Dengan seringai lebar di wajahnya, Riku memberikan sebuah map pada Couron.

“Ini adalah posisi desa baru kita. Pergilah ke sana lewat terowongan bawah tanah, dengan begitu kalian bisa sampai dengan selamat. Tempatnya agak berantakan, tapi sudah siap untuk ditinggali. Aku memilihnya karena alasan itu.

Riku lalu bertukar tatapan dengan Shuvi yang berdiri di sampingnya. Di sisi lain, Couron melihat adiknya itu pergi ke arah berlawanan dari dirinya. Setelah kesadarannya kembali, dia berteriak.

“Hei…! Tunggu sebentar, Riku! Bagaiamana aku bisa…? Bagaimana caranya kami…?”

Meski Couron menggunakan semua keberanian yang dia punya, tanpa Riku—tanpa adik laki-lakinya—Couron tidak bisa menggantikannya. Gadis itu mencoba berteriak tapi…

“Kau akan baik-baik saja, Couron. Lagipula—tidak akan ada yang mati setelah ini.”

“…. Apa?”

“Ahh, tenang saja. Aku akan mengabarimu. Aku juga merasa lebih lega karena aku bisa menyerahkan semua orang kepadamu.”

Setelah Riku mengatakannya dia kembali berjalan. Couron yang merasa kaget hanya bisa menatap punggung adiknya yang semakin menjauh itu.

“… Hei, Riku..”

Panggil Couron. Tapi yang sekarang berbalik menghadapnya bukan Riku yang Couron tahu.

Tidak, itu tidak benar.Couron sangat mengenal Riku. Itu… adalah Riku sebelum ia menutup hatinya.
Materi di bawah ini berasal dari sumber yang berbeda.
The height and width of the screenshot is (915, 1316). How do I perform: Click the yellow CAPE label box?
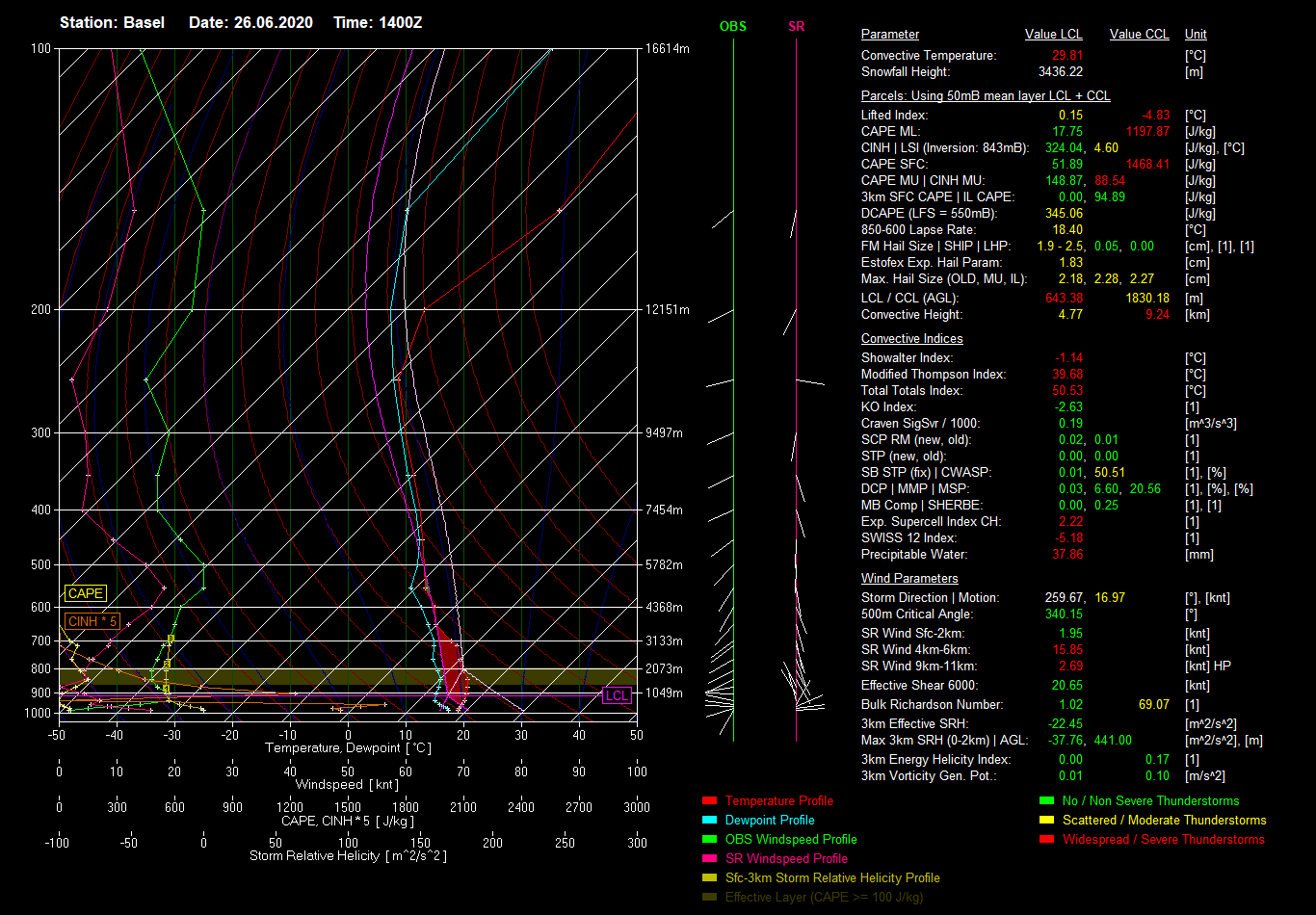pyautogui.click(x=86, y=594)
Dan orang yang berhasil membuka hati pemuda itu adalah gadis yang selalu berkelana bersamanya—Shuvi… Couron yakin itu. Gadis itu pun menghela nafas panjang dan bertanya, meskipun begitu dia sudah tahu jawaban apa yang akan diberikan oleh keduanya.

“Heeeii… apa yang ingin kalian lakukan…?”

 

Respon yang diberikan Riku persis seperti dugaannya. Tidak, bisa dibilang responnya lebih dari dugaannya… Riku yang asli akan akan merespon seperti ini—matanya terlihat berbinar, penuh percaya diri, dan menyimpan tekad membara.

“… Bermain game. Kami ingin… memainkan permainan anak kecil!”